*** Opening of Page extract ***
13 April 2015

The big neuron

The encyclopedia of brain neurons will be created as part of an international project

Marina Astvatsaturyan, Echo of Moscow

The project, which was announced on March 31 by the Allen Institute in Seattle, Washington, is called BigNeuron https://alleninstitute.org/bigneuron/overview / ("Big Neuron").

Its goal is to create a reliable and as accurate as possible three–dimensional reconstruction of the thousands of connections that each individual neuron forms. Modeling of these connections seems to be a key stage for a fundamental understanding of the mechanism of information encoding by the brain. "In our attempts to understand how the brain works, the fundamental task is to understand the function of neurons, and the shape of individual neurons plays a crucial role in this," quotes Allan Jones, executive director of the institute, which was created by Microsoft co–founder and philanthropist Paul Allen, an online publication news-medical.net (Allen Institute for Brain Science leads international effort to advance analysis of single neurons – VM).
*** Close of Page extract ***
Questions to answer =>
1. Decide whether each statement agrees with the article on the BigNeuron project. Answer yes or no and quote the words of the article that settle it.
(a) The Allen Institute in Seattle, Washington, announced the BigNeuron project on March 31.
(b) Allan Jones founded the Allen Institute.
(c) The project aims to produce a two-dimensional reconstruction of the connections each neuron forms.
2. Carry on the article about the BigNeuron project from its last sentence.
*** Opening of Given data ***
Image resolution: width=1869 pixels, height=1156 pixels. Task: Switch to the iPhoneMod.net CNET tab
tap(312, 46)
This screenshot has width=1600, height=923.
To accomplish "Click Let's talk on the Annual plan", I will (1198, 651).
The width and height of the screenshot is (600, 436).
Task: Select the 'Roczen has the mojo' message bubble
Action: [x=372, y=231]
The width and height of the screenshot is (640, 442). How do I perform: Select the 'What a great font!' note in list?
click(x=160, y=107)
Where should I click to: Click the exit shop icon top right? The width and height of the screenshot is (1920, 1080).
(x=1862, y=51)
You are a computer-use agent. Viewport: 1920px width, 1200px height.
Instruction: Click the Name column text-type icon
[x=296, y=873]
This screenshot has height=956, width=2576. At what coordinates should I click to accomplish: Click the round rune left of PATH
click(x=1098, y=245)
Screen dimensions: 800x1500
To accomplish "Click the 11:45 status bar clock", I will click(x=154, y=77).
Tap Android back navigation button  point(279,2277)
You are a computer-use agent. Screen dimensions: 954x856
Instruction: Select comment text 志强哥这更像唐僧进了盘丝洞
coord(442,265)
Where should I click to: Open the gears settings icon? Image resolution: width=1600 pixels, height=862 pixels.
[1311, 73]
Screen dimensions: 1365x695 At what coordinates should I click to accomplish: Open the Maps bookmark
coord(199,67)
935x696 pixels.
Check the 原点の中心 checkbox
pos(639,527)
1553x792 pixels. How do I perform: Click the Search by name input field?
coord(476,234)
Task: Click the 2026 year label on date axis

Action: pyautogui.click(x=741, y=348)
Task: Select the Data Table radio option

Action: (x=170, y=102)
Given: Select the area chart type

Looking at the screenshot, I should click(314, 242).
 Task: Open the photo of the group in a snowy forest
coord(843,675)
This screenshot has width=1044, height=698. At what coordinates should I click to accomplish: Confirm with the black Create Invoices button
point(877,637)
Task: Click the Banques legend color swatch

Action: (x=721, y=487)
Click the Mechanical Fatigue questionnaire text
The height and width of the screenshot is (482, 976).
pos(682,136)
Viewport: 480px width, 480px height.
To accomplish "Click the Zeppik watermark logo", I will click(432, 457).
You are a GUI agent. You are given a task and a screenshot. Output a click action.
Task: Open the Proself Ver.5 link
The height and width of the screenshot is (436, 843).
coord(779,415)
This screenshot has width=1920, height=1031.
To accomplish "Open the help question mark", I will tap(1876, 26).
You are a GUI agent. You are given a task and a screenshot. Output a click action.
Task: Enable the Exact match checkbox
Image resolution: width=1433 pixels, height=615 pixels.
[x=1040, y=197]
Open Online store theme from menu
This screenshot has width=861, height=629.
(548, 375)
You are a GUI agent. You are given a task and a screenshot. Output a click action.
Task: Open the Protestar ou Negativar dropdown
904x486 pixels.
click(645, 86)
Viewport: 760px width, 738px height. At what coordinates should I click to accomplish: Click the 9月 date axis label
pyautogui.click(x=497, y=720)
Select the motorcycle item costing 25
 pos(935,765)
*** Close of Given data ***
Your responses =>
1.
(a) Yes: "The project, which was announced on March 31 by the Allen Institute in Seattle, Washington, is called BigNeuron"
(b) No: "the institute, which was created by Microsoft co–founder and philanthropist Paul Allen"
(c) No: "a reliable and as accurate as possible three–dimensional reconstruction of the thousands of connections that each individual neuron forms"

2.
The behavior of neurons depends on the shape, their geometry will help to understand how they process and transmit information through electrical and chemical signals, the publication notes. "We still don't even know how many classes of neurons there are in the brain," Rafael Yuste, a neuroscientist from Columbia University in New York City, commented on the launch of the new project to the Nature News portal. A detailed description of individual neurons of different biological species, including fruit flies, aquarium fish danio, mice and humans, should appear in the future neural encyclopedia.

It cannot be said that no one has been engaged in the description of neurons until now. In particular, a Spanish doctor and histologist, one of the founders of modern neuroscience, Nobel laureate Santiago Ramon y Cajal, studying brain cells under a microscope, discovered stellate and pyramidal neurons, which received their names due to the shape. But they reflect only a small part of the diversity among tens of millions of neurons in the mouse brain or tens of billions in humans.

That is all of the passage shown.